Helene & Houston


Helene and Houston met at the drug store in Lawn soon after Helene started a summer job there after a year at Hardin-Simmons University in Abilene. Houston and his father stopped at the soda fountain on their way from Abilene to Goldsboro where they were in the oil business. Helene said later she thought “Houston Tyree” was an interesting name, and Houston began stopping in the drugstore more and more often.

Houston and Helene were married December 21, 1929, in Lawn. Lawn was a wonderful small West Texas town with friendly people and many relatives and friends of Helene’s in town and on the surrounding ranches.

Helene’s father, Henry Barton (H. B. or “Ruff”) Cook was a pioneer rancher in the Abilene area and very active in civic and political matters, serving as Sheriff of Taylor County in 1896 and 1897.  Helene’s mother moved to West Texas at the age of 8 in a covered wagon with her parents, 4 brothers, and baby sister.

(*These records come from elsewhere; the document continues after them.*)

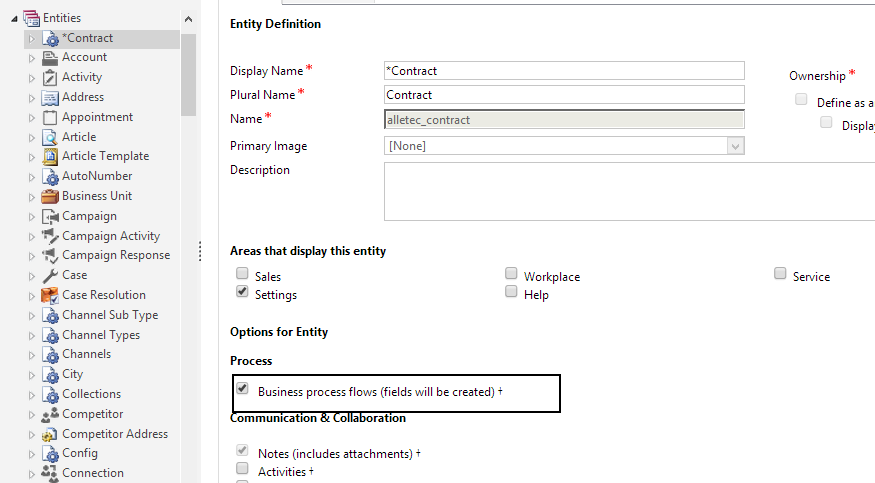Click the Account entity icon
The image size is (875, 483).
point(51,58)
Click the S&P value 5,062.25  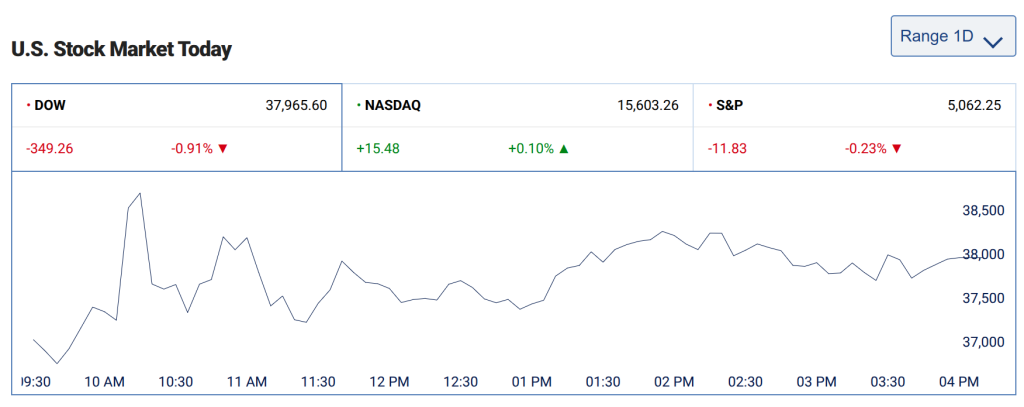pyautogui.click(x=974, y=105)
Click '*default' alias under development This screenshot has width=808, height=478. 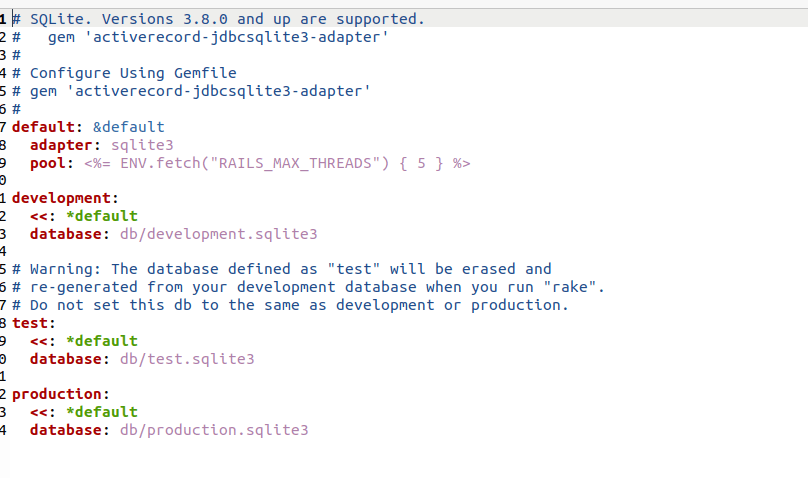pyautogui.click(x=102, y=216)
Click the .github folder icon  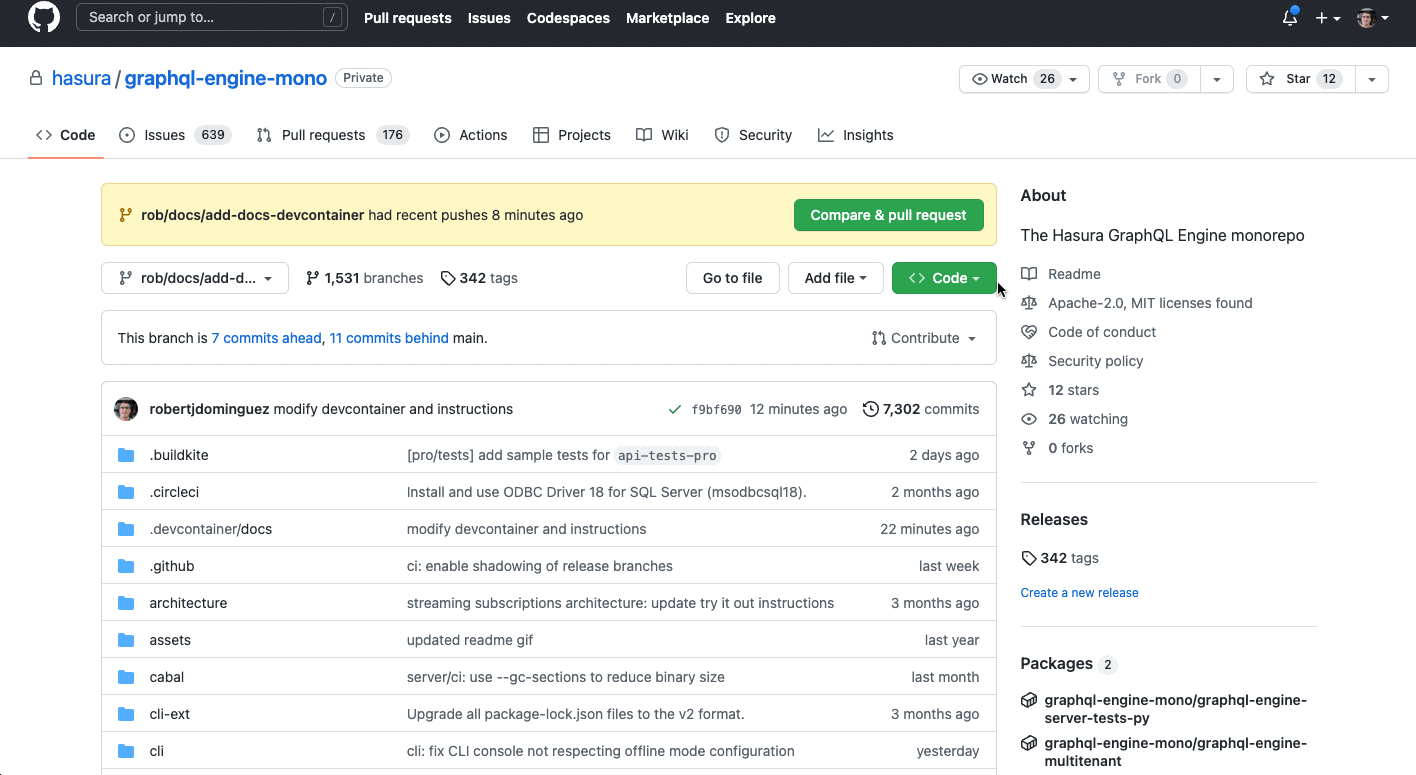tap(126, 565)
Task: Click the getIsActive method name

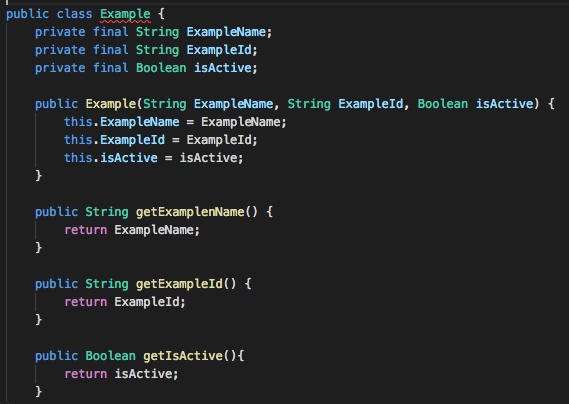Action: pyautogui.click(x=183, y=356)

As a young woman, Helene’s mother, Sallie Wells, played a small organ and led the singing as her father, George W. Wells, started Baptist churches all over West Texas.  After marriage she was very active in Lawn Baptist Church and the community for the rest of her life.

Helene’s parents met and were married in Abilene.  Their oldest child, Constance (Ky) was born in Abilene in 1901, but they soon purchased land in South Taylor County and moved to their ranch about 5 miles from Lawn.  Paul, Bond, Ruth, and Helene were born at the ranch.  Helene kept many pleasant memories of wildflowers when there was enough rain, running and playing with Ruth, helping Mama, lying on the strawstack to look at the clouds, Mama’s Sunday School for the neighboring boys on Sunday afternoon, and the antics of Bond’s pet crow, Blackie. 

Helene and her sister Ruth often rode a pony to school, two miles from the ranch. Later they took the train together to study at Mary Hardin Baylor, a school for girls in Belton, Texas, until their father became ill and died in May. Their mother moved to Abilene so Helene could finish high school and they could both attend Hardin-Simmons University in Abilene.

Houston’s parents met when his father, a young Methodist minister, visited Houston’s mother’s home to talk to her step-father, a Methodist minister in Huntington, West Virginia. Their first child, Woodson, was born in Wheeling, West Virginia, in 1900.  In the fall of 1902 they moved to Pikeville, Kentucky, where Mr. Tyree was pastor of the Methodist Church.  Houston was born March 2, 1903, and his sisters Joanna, Virginia, and Jacqueline (Jackie) soon joined the family.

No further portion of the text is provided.